Abstract

In this study, we investigated how psychopathic traits, social dominance orientation (SDO), dehumanization beliefs, and empathy for the victim (affective and cognitive) affected utilitarian judgments and choices of action in everyday dilemma situations: ostracism and job termination dilemmas. Participants (N = 439) were asked to relationally harm one person (exclude him/her from a group of friends or terminate his/her employment contract) for maximizing the overall benefits. The results showed that psychopathic traits predicted the endorsement of relational harm onto an identifiable victim in the friendship and job-related contexts. In the ostracism dilemma, dehumanization beliefs predicted utilitarian judgments better than SDO, whereas SDO predicted utilitarian judgments and choices of action better than dehumanization beliefs in the job termination dilemma.
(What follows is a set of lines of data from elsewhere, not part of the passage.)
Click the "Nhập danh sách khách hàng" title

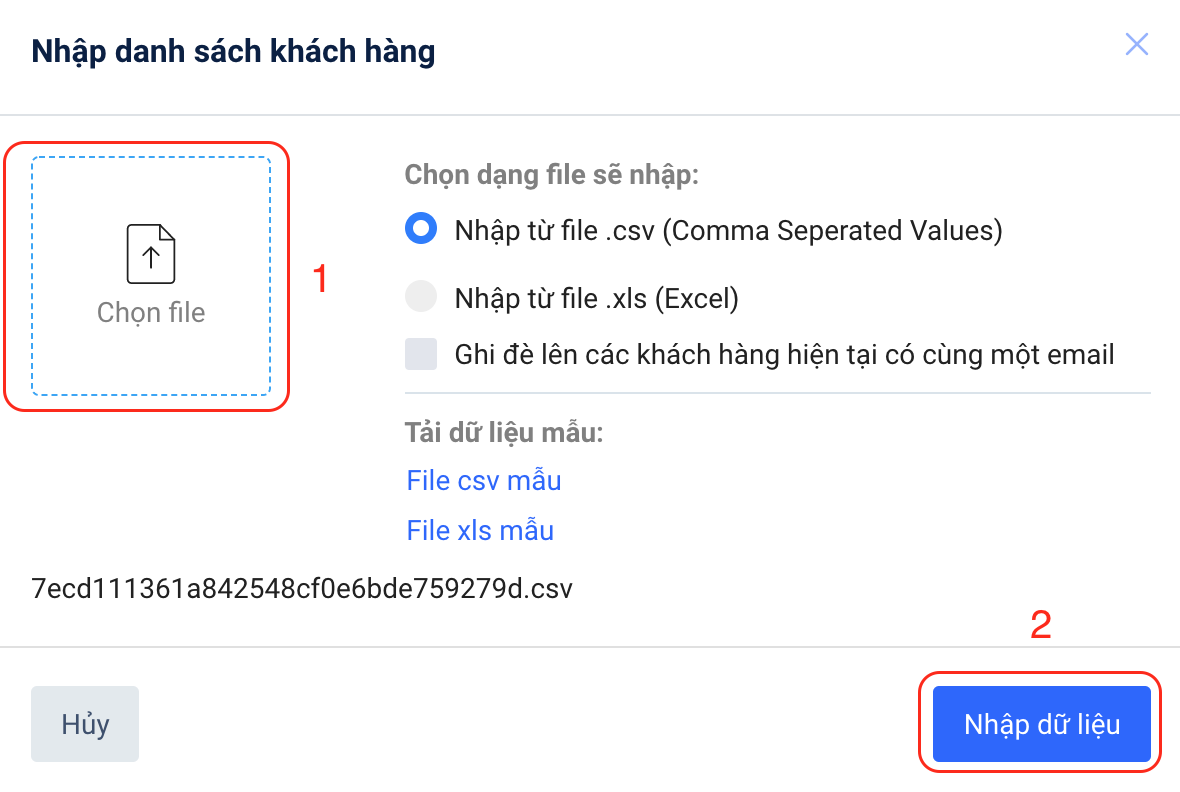[233, 51]
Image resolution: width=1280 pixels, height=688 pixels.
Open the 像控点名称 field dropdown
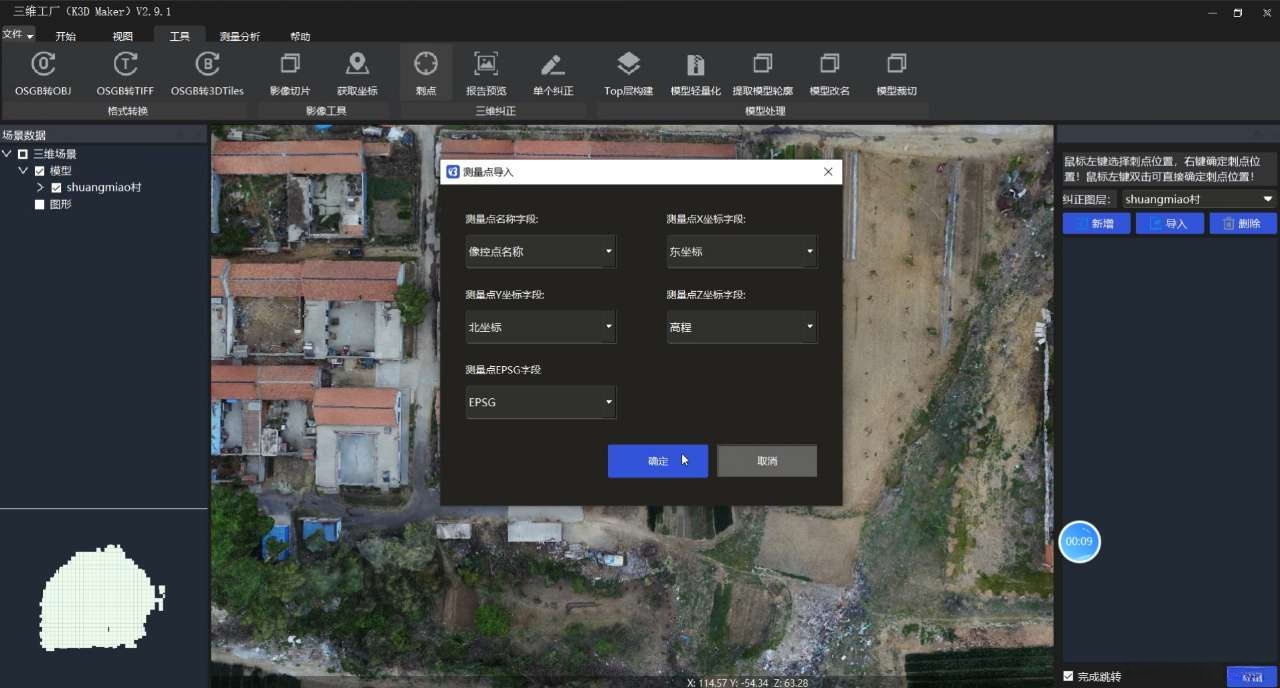pyautogui.click(x=541, y=252)
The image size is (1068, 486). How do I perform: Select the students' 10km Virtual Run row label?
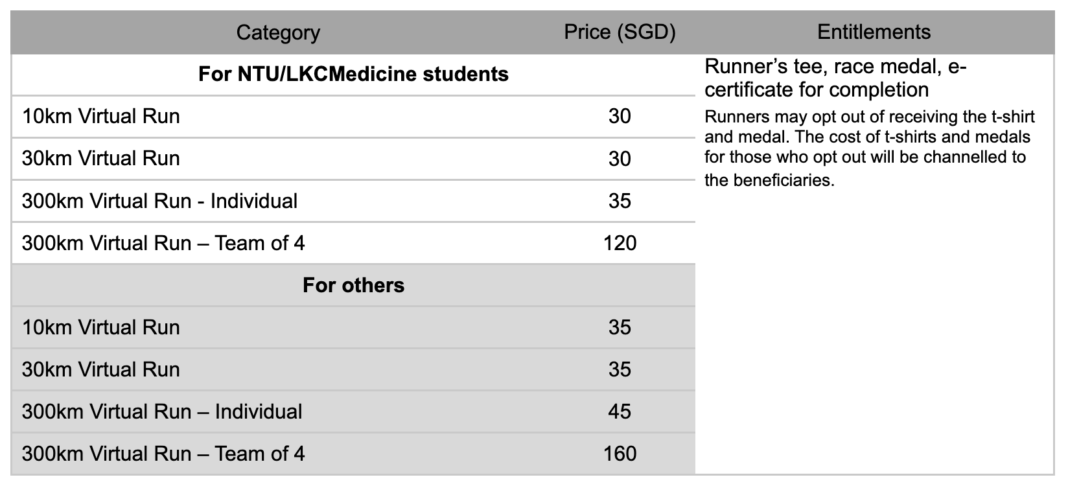101,117
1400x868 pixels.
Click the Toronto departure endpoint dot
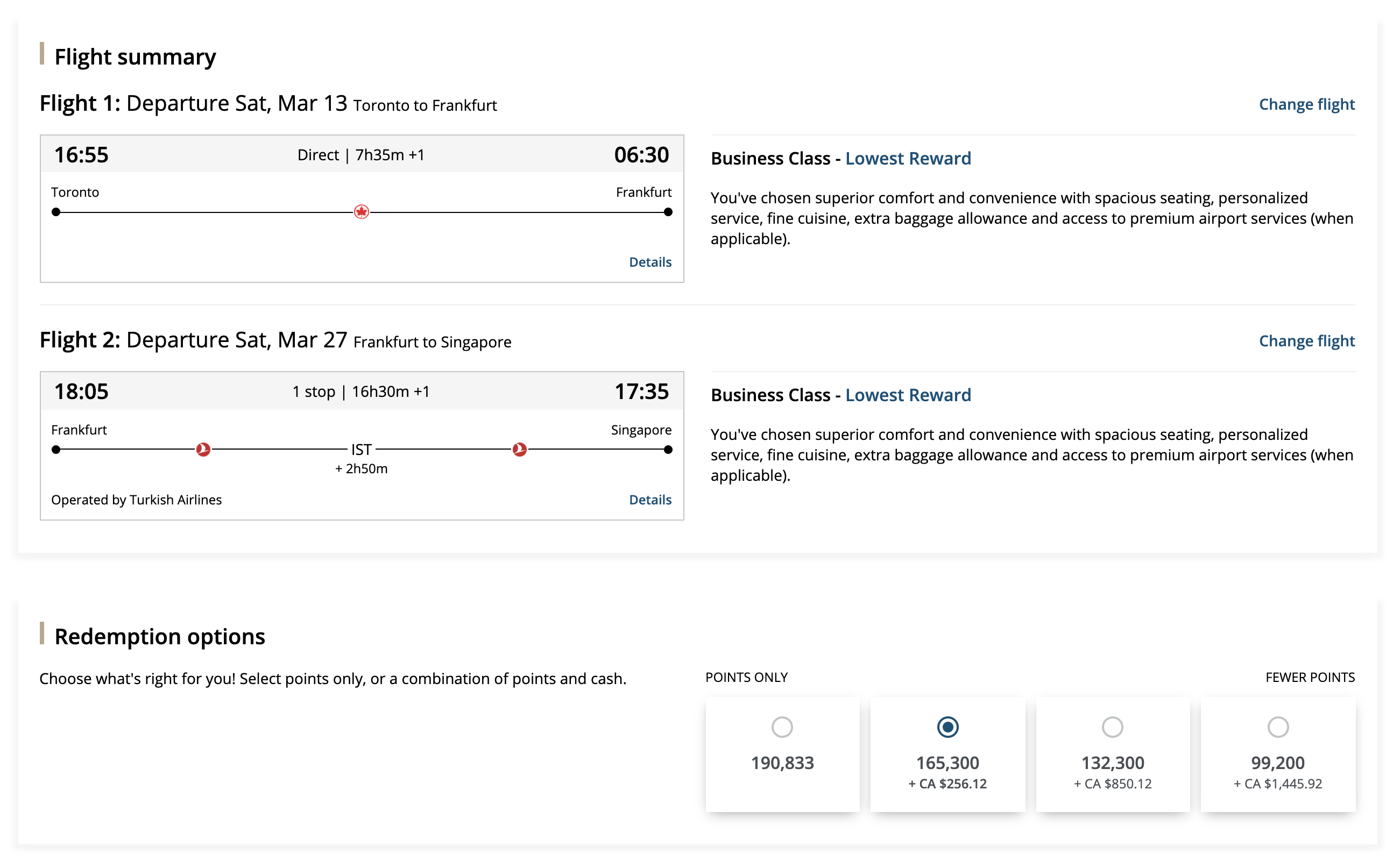[x=56, y=212]
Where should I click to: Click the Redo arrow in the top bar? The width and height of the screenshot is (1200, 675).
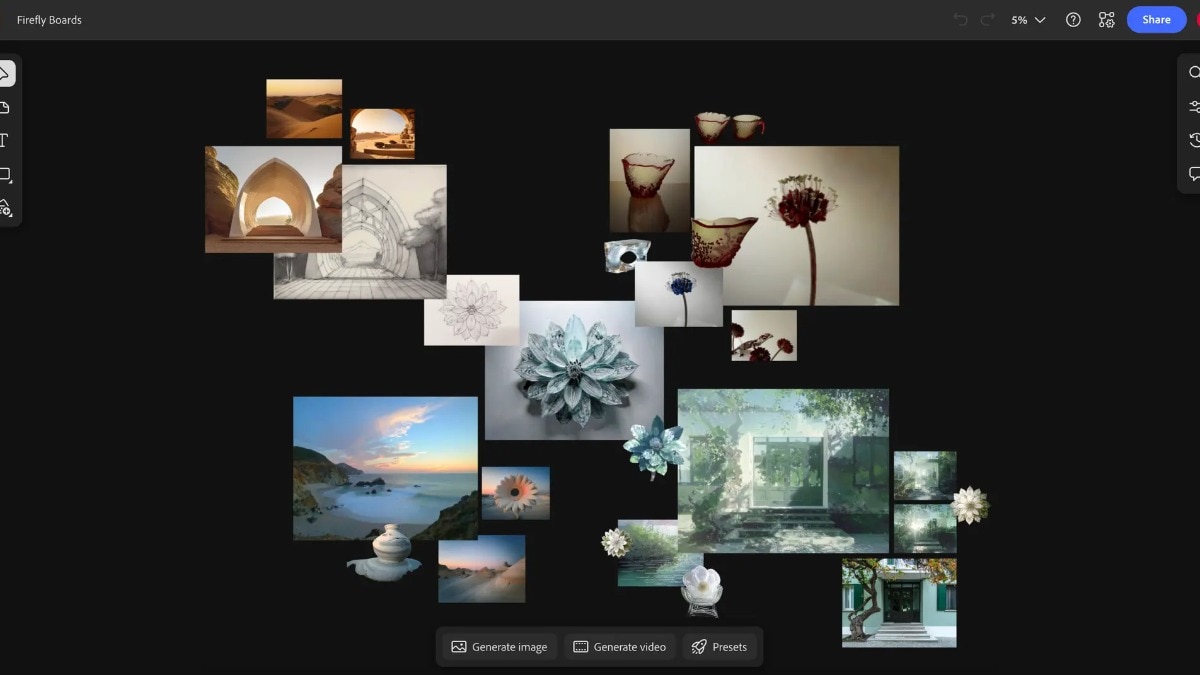tap(988, 19)
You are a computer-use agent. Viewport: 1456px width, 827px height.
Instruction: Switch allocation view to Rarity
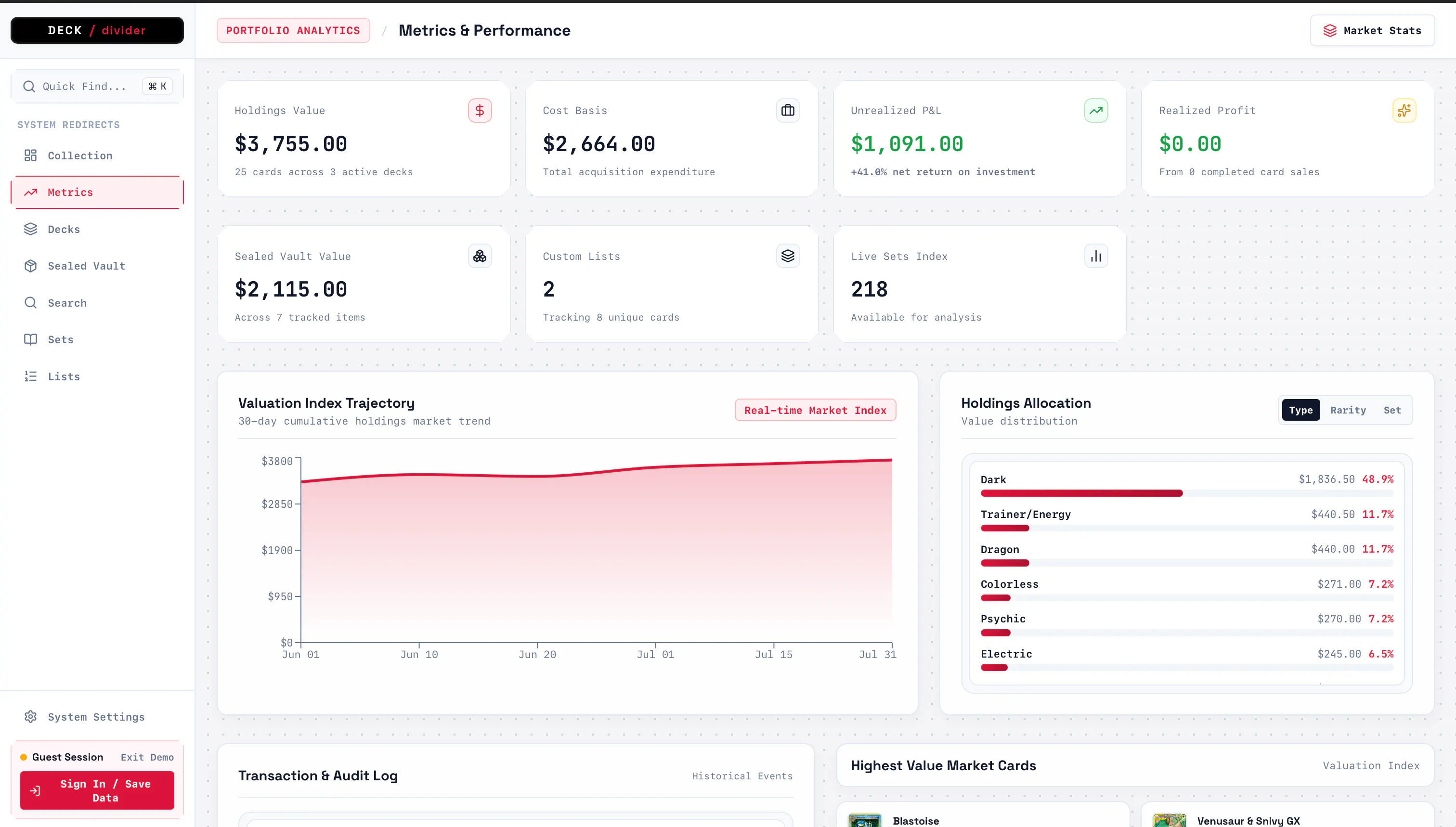[x=1348, y=410]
In both types of dilemmas, affective empathy was associated with non-utilitarian judgments, whereas cognitive empathy was not. Cognitive empathy was not associated with utilitarian judgments, but unlike affective empathy, it predicted utilitarian choices of action in the job termination dilemma. Overall, the results demonstrate that utilitarian judgments and choices in everyday dilemmas are bound to interpersonal cues, and except for psychopathic traits, correlates affecting utilitarian bias differ across situations.